Laura from Colombia came to the UK as a political refugee in the 80’s. She was involved in a political campaign in Colombia which meant that her life was threatened, and she had leave behind family, friends and her job as a lawyer. Being 40, many people regarded her as too old to learn English and restart her career. She was put in an English class for older women and said she was treated like a ‘housewife’ who needed to learn ‘how to go shopping’. But, through determination she managed to enroll in Westminster College, learnt English and completed four NVQ qualifications as a legal advisor. In 1997, Laura founded New Generation, a cultural project aimed at creating a community support network for young Latin Americans to allow them to take their future into their own hands.
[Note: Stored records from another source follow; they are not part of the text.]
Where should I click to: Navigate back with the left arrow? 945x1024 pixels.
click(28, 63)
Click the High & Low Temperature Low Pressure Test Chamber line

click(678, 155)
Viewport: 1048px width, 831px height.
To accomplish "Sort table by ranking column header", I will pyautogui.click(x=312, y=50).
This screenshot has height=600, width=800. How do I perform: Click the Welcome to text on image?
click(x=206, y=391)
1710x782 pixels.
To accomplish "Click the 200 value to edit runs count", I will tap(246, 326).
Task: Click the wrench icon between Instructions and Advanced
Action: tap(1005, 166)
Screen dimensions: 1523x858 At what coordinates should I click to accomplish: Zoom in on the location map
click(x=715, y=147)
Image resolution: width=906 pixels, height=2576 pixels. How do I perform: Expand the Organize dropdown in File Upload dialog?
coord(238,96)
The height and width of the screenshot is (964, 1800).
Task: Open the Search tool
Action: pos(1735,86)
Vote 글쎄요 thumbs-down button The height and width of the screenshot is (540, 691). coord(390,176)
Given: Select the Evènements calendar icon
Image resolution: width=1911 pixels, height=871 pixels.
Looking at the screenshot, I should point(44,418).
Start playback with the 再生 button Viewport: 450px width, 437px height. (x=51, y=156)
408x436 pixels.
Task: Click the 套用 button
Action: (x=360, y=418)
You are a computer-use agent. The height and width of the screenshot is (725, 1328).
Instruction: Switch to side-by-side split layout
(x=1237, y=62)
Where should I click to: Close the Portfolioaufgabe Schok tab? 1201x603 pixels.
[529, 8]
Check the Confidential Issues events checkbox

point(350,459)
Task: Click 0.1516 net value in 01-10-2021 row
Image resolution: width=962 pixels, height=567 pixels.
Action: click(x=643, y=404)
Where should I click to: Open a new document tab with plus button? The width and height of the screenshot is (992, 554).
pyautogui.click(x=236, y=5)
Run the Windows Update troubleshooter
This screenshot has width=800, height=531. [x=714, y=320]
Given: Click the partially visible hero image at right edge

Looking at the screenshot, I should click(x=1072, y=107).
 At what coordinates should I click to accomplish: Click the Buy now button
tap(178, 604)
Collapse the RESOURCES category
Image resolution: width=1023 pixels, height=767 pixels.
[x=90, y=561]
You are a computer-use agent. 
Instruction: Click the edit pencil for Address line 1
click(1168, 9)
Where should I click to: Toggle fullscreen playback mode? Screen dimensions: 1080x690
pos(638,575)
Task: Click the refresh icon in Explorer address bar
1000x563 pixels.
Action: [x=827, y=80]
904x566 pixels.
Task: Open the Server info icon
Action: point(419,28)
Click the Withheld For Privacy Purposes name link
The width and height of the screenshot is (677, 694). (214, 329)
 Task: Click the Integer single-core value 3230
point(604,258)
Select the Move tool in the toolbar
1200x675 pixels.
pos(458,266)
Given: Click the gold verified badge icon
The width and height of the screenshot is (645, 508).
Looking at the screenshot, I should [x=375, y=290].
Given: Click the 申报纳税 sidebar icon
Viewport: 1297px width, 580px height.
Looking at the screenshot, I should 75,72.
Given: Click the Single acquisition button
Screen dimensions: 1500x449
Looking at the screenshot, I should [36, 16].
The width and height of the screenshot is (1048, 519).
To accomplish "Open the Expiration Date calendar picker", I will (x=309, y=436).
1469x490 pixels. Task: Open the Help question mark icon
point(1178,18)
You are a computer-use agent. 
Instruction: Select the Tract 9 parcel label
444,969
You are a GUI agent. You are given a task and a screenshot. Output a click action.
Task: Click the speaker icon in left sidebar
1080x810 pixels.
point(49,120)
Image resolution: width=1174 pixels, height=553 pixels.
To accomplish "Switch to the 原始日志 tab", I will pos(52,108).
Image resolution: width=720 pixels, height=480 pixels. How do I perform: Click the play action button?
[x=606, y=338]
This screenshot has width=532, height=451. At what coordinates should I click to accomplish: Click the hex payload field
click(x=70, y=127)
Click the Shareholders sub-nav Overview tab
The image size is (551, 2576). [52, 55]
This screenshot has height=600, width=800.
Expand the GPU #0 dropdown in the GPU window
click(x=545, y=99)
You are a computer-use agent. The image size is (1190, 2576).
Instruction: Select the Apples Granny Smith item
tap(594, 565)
In 2000, she became the general Welfare and Legal advisor in IRMO and has since helped thousands in the community with her guidance and services. “Be careful not to be de-motivated,” she advises people who have faced discrimination, continuing “the thing that helps you most is your own enthusiasm”. Laura reflects on how young migrants often have a bad reputation of being violent and lazy: “If you don’t have faith in them, how will they have a chance?”
Bruno and Gerardo, two young Latin Americans recently arrived in London, are examples of the kinds of daily unseen contribution that migrants make in London. Bruno, 20, from Chile, was only two weeks away from starting a university degree in Information Technology in Spain when his family had to move to London due to the financial crisis. He said he finds British people “the best”. He loves London’s diversity, considers people friendly and open, and feels respected and integrated. He is using his computing skills by volunteering at IRMO as an IT technician and an IT teacher for the elderly once a week.
Gerardo, 19, from Ecuador lives with his girlfriend in South West London. His 15-hour days start at 3am when he leaves his house to start work at 4am in Westminster, where he cleans the offices of Jeremy Hunt and others in the Ministry of Health. In ten years time, he hopes to have a successful career and a family.
These stories are full of hope and expectation and a desire to contribute to society. The skills, talents and hard work which migrants bring as individuals contribute to British life and offer a different perspective on how life can be lived.